The door swung inward on noiseless hinges. Two women entered. The first thing to catch his attention was the fact that one of the women wore a mask, a cibus hood of shapeless, light-drinking black. She would see him clearly through the hood, he knew, but her features would never reveal themselves, not even to the most subtle instruments of penetration. The hood said that the Ixians or their inheritors were still at work in the Imperium. Both women wore one-piece uniforms of rich blue with the Atreides hawk in red braid at the left breast.

Idaho studied them as they closed the door and faced him.

The masked woman had a blocky, powerful body. She moved with the deceptive care of a professional muscle fanatic. The other woman was graceful and slender with almond eyes in sharp, high-boned features. Idaho had the feeling that he had seen her somewhere, but he could not fix the memory. Both women carried needle knives in hip sheaths. Something about their movements told Idaho these women would be extremely competent with such weapons.

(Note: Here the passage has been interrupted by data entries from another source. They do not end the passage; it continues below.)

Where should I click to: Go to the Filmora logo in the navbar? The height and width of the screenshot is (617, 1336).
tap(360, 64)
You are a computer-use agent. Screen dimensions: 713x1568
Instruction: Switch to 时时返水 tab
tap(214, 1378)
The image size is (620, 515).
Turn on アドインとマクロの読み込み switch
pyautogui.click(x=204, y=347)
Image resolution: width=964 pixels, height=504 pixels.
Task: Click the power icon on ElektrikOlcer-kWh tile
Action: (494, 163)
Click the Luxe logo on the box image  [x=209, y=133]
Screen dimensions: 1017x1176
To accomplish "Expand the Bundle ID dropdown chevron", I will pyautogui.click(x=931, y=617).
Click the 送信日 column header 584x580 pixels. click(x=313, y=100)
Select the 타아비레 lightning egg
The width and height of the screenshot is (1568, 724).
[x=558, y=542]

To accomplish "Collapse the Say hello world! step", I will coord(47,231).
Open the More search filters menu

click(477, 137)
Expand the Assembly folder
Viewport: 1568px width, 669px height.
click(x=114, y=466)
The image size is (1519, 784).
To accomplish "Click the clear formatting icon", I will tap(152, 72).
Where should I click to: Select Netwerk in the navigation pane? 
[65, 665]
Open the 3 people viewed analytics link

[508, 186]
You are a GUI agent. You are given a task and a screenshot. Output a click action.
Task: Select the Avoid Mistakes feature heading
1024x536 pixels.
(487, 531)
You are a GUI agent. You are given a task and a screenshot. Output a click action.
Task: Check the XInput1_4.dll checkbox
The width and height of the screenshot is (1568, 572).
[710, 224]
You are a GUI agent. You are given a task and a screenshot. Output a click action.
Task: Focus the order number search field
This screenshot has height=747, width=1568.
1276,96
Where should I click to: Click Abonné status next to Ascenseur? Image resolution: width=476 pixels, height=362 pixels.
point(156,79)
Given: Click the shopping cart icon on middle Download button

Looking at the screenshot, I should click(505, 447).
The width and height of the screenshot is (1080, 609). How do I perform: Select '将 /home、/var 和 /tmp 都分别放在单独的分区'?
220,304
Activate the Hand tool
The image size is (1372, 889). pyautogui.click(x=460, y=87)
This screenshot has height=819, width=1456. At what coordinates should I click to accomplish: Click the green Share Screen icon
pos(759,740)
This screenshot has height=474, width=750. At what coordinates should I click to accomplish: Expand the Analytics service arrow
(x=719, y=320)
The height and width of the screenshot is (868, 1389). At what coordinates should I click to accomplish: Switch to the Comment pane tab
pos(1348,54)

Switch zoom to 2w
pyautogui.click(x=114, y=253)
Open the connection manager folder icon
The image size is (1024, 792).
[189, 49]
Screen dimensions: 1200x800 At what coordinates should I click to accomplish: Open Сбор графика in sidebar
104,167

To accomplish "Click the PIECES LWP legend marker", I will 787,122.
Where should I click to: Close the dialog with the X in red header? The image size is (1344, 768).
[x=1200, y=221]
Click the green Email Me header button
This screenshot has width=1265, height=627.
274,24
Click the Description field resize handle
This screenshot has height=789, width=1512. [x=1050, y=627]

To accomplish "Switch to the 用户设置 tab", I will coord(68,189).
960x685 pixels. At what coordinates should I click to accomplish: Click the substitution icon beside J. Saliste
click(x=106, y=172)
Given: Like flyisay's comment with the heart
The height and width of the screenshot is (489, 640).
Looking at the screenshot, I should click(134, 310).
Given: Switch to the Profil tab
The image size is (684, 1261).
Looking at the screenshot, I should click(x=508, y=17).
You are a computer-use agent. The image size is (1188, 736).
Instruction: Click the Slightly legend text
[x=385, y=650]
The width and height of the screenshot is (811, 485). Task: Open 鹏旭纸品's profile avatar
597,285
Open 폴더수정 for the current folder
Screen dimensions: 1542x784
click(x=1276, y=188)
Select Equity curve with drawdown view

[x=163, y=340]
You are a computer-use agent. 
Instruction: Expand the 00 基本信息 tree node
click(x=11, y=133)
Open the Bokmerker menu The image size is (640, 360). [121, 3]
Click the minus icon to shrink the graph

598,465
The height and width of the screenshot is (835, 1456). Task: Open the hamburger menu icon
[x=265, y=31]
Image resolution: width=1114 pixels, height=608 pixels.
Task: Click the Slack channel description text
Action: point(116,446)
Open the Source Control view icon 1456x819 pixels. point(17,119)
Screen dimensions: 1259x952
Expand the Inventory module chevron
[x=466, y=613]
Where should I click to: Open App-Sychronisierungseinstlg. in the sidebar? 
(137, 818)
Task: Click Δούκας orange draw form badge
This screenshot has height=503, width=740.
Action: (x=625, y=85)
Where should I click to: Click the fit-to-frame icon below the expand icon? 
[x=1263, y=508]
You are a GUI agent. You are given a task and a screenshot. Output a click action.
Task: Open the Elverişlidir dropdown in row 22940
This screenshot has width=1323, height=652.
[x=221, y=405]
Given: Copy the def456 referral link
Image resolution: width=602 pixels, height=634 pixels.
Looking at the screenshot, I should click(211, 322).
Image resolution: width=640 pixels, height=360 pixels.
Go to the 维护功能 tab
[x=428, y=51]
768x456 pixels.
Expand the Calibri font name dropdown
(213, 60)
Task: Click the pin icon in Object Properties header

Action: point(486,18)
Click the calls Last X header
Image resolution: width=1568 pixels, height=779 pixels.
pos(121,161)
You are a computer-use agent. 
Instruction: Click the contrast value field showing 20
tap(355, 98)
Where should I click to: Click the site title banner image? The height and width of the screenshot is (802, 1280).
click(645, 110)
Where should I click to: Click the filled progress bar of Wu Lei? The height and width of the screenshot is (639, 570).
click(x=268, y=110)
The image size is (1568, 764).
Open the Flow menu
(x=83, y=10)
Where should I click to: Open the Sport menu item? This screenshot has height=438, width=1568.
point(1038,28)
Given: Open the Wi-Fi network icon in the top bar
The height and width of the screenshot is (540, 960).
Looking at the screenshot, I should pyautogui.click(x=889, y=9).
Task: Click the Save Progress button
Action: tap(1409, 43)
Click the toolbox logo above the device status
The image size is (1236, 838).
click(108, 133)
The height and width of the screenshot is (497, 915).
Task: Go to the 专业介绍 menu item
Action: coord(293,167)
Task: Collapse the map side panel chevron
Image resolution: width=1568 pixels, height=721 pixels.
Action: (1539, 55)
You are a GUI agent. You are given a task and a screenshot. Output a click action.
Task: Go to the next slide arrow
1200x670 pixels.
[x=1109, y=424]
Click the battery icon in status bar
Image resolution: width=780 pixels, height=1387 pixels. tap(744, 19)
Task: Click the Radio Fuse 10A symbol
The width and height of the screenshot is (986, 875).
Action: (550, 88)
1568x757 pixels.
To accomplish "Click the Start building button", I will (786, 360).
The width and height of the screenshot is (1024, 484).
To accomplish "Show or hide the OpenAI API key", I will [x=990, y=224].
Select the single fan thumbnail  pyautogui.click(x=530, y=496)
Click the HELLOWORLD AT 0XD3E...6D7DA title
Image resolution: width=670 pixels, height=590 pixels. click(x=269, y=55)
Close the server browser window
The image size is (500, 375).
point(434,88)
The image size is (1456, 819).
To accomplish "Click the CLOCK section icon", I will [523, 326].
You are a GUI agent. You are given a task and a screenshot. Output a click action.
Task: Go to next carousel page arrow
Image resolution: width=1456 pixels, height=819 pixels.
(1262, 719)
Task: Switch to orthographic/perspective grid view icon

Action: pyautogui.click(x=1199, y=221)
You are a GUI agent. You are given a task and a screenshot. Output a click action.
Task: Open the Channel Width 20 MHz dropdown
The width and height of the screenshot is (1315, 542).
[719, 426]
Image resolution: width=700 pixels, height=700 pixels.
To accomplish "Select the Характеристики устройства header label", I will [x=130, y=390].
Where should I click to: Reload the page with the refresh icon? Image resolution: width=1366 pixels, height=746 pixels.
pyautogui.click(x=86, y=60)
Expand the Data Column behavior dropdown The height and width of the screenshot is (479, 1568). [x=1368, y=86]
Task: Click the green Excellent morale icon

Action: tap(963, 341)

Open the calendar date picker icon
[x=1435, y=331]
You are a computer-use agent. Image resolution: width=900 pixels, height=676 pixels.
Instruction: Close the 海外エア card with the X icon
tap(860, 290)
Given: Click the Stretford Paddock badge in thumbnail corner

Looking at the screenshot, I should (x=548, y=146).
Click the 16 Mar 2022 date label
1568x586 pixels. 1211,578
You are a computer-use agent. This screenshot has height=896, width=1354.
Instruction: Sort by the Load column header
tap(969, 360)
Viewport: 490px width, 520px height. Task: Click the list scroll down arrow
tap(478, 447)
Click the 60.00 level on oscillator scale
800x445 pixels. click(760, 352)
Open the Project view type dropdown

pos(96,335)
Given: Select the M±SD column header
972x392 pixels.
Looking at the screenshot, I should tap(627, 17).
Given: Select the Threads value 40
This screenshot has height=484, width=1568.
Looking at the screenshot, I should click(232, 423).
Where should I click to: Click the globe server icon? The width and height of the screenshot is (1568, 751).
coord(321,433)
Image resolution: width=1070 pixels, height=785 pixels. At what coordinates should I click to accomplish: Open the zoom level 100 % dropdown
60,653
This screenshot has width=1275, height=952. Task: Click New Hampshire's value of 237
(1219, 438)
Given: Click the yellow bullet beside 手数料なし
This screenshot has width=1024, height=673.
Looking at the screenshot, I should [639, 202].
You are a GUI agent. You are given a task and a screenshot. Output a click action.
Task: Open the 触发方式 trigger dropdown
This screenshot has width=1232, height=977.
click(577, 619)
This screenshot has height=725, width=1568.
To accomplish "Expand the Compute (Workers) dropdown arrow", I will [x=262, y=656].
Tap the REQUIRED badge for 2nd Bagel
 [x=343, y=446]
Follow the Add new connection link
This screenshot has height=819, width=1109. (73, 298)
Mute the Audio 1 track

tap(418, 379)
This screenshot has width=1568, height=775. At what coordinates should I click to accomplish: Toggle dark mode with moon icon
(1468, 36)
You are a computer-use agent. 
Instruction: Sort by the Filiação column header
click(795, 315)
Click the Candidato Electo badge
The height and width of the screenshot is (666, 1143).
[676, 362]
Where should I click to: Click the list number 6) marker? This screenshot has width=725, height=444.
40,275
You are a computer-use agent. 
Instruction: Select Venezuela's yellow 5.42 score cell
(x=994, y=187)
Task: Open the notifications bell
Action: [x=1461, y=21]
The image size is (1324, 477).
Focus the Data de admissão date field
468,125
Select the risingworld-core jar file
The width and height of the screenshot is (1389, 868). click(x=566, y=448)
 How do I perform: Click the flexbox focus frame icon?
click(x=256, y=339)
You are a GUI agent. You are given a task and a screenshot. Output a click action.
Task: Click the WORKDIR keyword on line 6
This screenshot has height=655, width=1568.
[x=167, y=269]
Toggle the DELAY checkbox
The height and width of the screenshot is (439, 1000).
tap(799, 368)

The slender one spoke first.

"My name is Luli. Let me be the first to address you as Commander. My companion must remain anonymous. Our Lord Leto has commanded it. You may address her as Friend."

"Commander?" he asked.

"It is the Lord Leto’s wish that you command his Royal Guard," Luli said.

"That so? Let’s go talk to him about it."

"Oh, no!" Luli was visibly shocked. "The Lord Leto will summon you when it is time. For now, he wishes us to make you comfortable and happy."

"And I must obey?"

Luli merely shook her head in puzzlement.

"Am I a slave?"

Luli relaxed and smiled. "By no means. It’s just. that the Lord Leto has many great concerns which require his personal attention. He must make time for you. He sent us because he was concerned about his Duncan Idaho. You have been a long time in the hands of the dirty Tleilaxu."

Dirty Tleilaxu, Idaho thought.

That, at least, had not changed.

He was concerned, though, by a particular reference in Luli’s explanation.

"His Duncan Idaho?"

"Are you not an Atreides warrior?" Luli asked.

She had him there. Idaho nodded, turning his head slightly to stare at the enigmatic masked woman.

"Why are you masked?"

"It must not be known that I serve the Lord Leto," she said. Her voice was a pleasant contralto, but Idaho suspected that this, too, was masked by the cibus hood.

"Then why are you here?"

"The Lord Leto trusts me to determine if you have been tampered with by the dirty Tleilaxu."

Idaho tried to swallow in a suddenly dry throat. This thought had occurred to him several times aboard the Guild transport. If the Tleilaxu could condition a ghola to attempt the murder of a dear friend, what else might they plant in the psyche of the regrown flesh?

"I see that you have thought about this," the masked woman said.